--- QUOTED PASSAGE ---
Posted by: helenrobertsbradford | December 11, 2009

Delivering the milk

In 1960, when having milk delivered to your doorstep each morning was more common than it is now, the independent Kent Direct Action Group designed a small pink leaflet. In the centre of the leaflet a cross was cut through the paper. This enabled the leaflet to be slotted over a milk bottle, as shown in this photograph.

Poisoned milk leaflet

How the leaflet might have looked on a milk bottle!

‘Poisoned milk!’ screamed the leaflet. ‘Join CND’.  This alarming and innovative way of spreading the nuclear disarmament message was tried out in Nottingham.  The archives of the Direct Action Committee contain numerous copies of the leaflet.  One of these has been annotated with a green question mark next to the suggestion to ‘Join CND’.   Correspondence with the CND group in Nottingham reveals that they were less than pleased with this campaign tactic and the DAC had to dissociate itself from the Kent activists.
--- DATA LISTING ---
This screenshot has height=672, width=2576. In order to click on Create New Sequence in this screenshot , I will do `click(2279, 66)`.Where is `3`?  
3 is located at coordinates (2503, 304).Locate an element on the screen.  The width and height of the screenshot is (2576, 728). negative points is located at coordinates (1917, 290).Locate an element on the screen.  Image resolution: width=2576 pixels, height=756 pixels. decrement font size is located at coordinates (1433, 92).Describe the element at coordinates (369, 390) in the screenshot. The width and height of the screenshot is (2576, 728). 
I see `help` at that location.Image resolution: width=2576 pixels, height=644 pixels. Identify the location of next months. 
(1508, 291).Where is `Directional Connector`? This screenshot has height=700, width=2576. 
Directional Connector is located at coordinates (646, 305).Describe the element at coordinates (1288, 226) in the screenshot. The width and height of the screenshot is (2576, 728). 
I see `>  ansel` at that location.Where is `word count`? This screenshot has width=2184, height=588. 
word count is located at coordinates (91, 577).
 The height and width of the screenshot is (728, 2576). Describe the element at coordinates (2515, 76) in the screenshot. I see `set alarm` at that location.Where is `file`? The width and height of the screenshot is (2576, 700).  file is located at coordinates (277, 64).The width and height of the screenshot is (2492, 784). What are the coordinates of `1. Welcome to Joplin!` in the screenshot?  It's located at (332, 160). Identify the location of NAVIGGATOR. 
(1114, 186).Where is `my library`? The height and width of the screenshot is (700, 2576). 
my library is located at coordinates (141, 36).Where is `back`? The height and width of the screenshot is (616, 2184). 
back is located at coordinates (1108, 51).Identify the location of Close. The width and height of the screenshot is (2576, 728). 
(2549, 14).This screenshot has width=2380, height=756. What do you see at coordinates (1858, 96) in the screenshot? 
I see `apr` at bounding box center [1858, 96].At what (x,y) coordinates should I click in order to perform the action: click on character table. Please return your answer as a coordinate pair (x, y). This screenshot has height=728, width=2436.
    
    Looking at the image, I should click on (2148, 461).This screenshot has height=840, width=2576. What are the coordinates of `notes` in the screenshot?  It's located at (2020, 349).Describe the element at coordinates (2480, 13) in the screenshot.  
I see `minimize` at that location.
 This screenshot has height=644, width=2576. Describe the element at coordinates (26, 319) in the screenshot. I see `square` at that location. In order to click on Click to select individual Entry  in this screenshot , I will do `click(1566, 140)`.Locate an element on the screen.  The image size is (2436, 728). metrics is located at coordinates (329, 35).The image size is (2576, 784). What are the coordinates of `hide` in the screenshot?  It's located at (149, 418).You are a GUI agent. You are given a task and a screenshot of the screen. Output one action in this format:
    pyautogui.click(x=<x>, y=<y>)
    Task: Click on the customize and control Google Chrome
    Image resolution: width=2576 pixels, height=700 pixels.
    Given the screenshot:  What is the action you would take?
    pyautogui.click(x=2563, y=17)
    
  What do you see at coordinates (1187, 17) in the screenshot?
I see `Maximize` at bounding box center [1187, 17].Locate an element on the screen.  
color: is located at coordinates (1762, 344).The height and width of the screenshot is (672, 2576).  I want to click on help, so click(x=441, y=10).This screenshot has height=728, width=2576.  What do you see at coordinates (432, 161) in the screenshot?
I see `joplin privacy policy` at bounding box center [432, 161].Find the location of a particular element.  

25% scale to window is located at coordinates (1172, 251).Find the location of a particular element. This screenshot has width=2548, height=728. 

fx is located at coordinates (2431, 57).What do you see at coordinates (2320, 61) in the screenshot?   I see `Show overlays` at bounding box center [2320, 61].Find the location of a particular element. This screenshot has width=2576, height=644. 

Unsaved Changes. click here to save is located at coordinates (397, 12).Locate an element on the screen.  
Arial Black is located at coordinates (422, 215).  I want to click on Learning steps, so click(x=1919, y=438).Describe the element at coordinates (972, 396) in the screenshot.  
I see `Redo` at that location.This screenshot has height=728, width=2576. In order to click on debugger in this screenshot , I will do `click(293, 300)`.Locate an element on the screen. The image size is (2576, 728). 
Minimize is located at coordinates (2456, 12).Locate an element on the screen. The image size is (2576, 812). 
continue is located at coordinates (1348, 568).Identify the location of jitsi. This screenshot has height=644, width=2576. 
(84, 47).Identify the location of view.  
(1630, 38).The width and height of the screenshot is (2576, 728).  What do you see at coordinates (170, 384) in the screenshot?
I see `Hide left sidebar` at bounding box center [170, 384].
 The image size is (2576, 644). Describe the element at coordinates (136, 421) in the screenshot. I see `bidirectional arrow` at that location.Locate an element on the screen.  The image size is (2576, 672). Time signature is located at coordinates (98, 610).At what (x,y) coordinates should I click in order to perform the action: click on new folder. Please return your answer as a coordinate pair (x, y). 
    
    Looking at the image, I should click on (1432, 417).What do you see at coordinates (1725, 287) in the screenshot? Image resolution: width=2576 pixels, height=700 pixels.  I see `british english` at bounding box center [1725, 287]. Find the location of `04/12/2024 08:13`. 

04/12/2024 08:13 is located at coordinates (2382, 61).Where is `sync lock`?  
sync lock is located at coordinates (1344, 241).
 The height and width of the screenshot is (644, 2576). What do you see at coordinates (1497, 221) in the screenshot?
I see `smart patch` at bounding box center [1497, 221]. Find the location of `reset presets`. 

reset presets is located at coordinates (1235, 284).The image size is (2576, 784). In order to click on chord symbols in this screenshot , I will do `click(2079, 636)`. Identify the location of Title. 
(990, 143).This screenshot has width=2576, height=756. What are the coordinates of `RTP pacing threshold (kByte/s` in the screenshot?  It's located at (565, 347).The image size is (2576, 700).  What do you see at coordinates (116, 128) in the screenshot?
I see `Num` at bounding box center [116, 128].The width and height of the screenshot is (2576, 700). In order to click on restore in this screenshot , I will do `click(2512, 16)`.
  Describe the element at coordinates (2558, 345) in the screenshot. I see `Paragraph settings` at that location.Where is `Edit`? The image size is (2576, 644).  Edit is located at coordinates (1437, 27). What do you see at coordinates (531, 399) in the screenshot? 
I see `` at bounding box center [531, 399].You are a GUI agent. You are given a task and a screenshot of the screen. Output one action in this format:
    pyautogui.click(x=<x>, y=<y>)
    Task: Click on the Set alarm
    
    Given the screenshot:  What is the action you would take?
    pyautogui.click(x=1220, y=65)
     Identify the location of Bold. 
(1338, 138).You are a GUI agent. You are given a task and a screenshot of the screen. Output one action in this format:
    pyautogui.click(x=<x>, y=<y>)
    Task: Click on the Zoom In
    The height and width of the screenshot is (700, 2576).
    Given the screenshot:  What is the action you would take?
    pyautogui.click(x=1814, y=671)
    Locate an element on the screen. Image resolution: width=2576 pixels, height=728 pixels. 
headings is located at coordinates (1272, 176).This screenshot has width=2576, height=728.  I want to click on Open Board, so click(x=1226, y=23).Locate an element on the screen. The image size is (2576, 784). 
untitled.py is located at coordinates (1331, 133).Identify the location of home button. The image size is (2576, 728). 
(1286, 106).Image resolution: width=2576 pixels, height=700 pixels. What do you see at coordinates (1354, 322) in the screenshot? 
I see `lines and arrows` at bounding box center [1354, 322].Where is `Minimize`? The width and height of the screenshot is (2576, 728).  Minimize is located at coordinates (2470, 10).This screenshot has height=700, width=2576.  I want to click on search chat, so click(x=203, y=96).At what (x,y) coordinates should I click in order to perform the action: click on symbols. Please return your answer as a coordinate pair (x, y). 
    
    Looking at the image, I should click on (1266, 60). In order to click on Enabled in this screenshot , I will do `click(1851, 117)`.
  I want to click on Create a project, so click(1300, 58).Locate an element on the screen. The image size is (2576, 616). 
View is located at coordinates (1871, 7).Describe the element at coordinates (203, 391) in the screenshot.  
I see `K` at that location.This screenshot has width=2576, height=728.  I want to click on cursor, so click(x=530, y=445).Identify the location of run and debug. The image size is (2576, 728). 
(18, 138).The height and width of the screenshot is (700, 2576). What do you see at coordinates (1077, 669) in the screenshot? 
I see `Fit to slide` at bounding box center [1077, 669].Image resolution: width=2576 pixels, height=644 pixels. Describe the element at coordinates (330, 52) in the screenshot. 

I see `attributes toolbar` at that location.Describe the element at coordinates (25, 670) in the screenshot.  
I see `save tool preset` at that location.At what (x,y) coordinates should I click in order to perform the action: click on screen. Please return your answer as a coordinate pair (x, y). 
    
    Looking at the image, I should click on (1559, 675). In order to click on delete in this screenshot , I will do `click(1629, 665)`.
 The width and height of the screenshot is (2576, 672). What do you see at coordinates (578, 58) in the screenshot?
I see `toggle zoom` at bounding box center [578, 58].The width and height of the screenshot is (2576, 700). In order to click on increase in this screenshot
---
REQUESTS:
a – According to the post about the milk-bottle leaflet, why was a cross cut through the center of the paper?
b – In the post about the milk-bottle leaflet, change "pink" to "yellow" and give the passage between "Posted by: helenrobertsbradford" and "in this photograph.", inclusive.

FULL ANSWERS:
a – The cross allowed the leaflet to be slotted over a milk bottle.

b –
Posted by: helenrobertsbradford | December 11, 2009

Delivering the milk

In 1960, when having milk delivered to your doorstep each morning was more common than it is now, the independent Kent Direct Action Group designed a small yellow leaflet. In the centre of the leaflet a cross was cut through the paper. This enabled the leaflet to be slotted over a milk bottle, as shown in this photograph.